**Records supplied:**
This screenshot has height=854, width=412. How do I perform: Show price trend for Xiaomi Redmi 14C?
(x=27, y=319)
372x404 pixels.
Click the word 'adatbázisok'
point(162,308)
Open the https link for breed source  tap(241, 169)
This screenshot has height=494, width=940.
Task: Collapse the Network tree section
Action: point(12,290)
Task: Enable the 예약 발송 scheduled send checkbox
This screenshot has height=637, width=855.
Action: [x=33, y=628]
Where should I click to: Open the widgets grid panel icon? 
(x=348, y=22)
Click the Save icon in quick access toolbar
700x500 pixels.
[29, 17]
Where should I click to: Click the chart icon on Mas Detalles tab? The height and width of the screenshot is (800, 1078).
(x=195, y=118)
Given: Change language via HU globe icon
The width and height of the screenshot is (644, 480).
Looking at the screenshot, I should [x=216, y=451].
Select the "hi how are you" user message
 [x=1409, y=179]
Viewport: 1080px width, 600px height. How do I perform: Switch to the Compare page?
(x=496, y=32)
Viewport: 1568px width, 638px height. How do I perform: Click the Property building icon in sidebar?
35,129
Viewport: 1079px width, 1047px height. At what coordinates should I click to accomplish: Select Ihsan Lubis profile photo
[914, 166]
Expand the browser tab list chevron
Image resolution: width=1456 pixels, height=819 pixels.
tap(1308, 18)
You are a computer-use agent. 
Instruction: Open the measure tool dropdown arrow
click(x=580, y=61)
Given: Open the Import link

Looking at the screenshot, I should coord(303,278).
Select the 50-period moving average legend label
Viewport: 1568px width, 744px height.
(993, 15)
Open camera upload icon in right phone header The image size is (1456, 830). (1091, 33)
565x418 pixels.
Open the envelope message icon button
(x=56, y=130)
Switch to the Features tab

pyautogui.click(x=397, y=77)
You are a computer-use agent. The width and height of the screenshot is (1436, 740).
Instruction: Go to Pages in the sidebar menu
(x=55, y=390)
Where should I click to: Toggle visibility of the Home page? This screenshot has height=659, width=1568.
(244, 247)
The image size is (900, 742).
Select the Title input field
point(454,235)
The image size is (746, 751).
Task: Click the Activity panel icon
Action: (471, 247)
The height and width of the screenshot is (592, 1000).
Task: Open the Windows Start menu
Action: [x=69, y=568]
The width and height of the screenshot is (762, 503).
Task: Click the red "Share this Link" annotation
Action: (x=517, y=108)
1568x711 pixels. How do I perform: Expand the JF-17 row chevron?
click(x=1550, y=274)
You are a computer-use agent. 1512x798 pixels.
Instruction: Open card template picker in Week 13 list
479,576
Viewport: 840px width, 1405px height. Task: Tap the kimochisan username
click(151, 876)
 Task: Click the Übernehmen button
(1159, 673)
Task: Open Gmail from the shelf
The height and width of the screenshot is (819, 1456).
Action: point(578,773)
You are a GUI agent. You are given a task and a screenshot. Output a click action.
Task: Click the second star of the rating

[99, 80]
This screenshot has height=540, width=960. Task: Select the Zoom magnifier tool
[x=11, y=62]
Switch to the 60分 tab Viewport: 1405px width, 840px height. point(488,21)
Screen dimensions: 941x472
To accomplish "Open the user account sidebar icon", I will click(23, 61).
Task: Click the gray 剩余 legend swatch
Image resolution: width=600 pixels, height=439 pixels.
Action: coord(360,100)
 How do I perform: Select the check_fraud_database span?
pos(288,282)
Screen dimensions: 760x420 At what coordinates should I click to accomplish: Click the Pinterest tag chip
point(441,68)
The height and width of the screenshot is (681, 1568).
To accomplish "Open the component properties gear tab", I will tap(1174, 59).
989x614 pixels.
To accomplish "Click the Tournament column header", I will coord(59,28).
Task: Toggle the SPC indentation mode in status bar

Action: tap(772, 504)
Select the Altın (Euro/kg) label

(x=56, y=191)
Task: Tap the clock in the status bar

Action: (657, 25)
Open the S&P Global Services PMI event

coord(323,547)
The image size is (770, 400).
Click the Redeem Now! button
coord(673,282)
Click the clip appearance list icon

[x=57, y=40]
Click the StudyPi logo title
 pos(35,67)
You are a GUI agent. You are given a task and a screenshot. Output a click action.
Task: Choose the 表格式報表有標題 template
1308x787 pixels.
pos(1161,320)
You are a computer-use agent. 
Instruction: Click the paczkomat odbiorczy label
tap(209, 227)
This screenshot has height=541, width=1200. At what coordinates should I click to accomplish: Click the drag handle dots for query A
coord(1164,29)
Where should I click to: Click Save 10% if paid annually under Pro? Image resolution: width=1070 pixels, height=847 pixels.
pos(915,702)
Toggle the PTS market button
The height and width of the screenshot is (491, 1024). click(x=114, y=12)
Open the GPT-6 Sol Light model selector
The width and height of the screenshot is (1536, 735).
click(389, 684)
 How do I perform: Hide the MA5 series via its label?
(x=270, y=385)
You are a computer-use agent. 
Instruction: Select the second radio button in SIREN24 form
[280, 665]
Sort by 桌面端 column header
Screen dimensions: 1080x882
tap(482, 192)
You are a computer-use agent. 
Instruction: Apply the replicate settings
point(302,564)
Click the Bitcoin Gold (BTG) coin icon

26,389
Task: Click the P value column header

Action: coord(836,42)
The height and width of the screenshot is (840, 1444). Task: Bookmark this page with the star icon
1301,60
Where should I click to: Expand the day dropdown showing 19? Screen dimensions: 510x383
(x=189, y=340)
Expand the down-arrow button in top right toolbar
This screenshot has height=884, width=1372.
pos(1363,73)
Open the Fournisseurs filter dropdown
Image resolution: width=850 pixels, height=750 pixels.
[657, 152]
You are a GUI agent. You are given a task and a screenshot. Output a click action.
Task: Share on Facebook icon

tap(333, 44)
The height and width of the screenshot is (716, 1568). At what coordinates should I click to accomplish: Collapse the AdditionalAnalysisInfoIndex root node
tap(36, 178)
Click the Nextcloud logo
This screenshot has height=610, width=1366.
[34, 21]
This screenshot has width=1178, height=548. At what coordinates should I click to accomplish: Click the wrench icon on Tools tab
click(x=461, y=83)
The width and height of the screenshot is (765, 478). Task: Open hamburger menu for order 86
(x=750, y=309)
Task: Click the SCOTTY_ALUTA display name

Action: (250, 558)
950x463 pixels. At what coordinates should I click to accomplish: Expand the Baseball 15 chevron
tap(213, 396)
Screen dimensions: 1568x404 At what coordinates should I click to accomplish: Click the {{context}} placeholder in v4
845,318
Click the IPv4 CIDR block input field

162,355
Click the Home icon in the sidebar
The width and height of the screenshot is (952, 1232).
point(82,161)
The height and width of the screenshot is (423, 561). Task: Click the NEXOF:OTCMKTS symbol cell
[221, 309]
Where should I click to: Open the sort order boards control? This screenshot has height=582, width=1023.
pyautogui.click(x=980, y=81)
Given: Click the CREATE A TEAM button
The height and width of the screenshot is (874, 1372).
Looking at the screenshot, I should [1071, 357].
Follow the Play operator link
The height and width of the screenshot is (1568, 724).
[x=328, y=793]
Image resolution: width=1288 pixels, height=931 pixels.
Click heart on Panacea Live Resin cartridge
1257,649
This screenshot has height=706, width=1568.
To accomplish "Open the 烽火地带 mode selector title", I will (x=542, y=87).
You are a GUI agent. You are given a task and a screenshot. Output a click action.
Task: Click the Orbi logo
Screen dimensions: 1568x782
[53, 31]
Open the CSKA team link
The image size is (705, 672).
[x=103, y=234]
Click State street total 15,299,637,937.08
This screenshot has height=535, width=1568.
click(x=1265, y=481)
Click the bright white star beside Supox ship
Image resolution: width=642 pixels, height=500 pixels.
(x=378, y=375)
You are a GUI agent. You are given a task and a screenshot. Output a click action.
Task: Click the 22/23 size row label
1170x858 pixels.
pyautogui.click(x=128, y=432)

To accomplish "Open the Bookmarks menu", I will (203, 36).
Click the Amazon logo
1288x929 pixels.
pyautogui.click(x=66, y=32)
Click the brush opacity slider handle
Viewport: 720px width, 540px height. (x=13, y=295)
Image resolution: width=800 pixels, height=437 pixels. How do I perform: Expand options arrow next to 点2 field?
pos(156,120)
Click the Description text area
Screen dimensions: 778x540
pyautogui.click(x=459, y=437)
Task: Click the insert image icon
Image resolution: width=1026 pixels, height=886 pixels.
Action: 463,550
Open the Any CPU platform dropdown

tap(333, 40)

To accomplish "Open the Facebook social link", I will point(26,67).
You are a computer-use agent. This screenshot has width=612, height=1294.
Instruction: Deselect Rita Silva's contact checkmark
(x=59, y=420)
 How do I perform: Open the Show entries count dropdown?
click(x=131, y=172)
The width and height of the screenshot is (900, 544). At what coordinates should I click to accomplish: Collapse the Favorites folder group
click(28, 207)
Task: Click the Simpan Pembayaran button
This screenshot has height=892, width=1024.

**Your objective:**
From the line that has "1170x858 pixels." through the line that has "Task: Click the insert image icon", copy every line exactly as it appears above, and leave out all others.

**Exercise response:**
1170x858 pixels.
pyautogui.click(x=128, y=432)

To accomplish "Open the Bookmarks menu", I will (203, 36).
Click the Amazon logo
1288x929 pixels.
pyautogui.click(x=66, y=32)
Click the brush opacity slider handle
Viewport: 720px width, 540px height. (x=13, y=295)
Image resolution: width=800 pixels, height=437 pixels. How do I perform: Expand options arrow next to 点2 field?
pos(156,120)
Click the Description text area
Screen dimensions: 778x540
pyautogui.click(x=459, y=437)
Task: Click the insert image icon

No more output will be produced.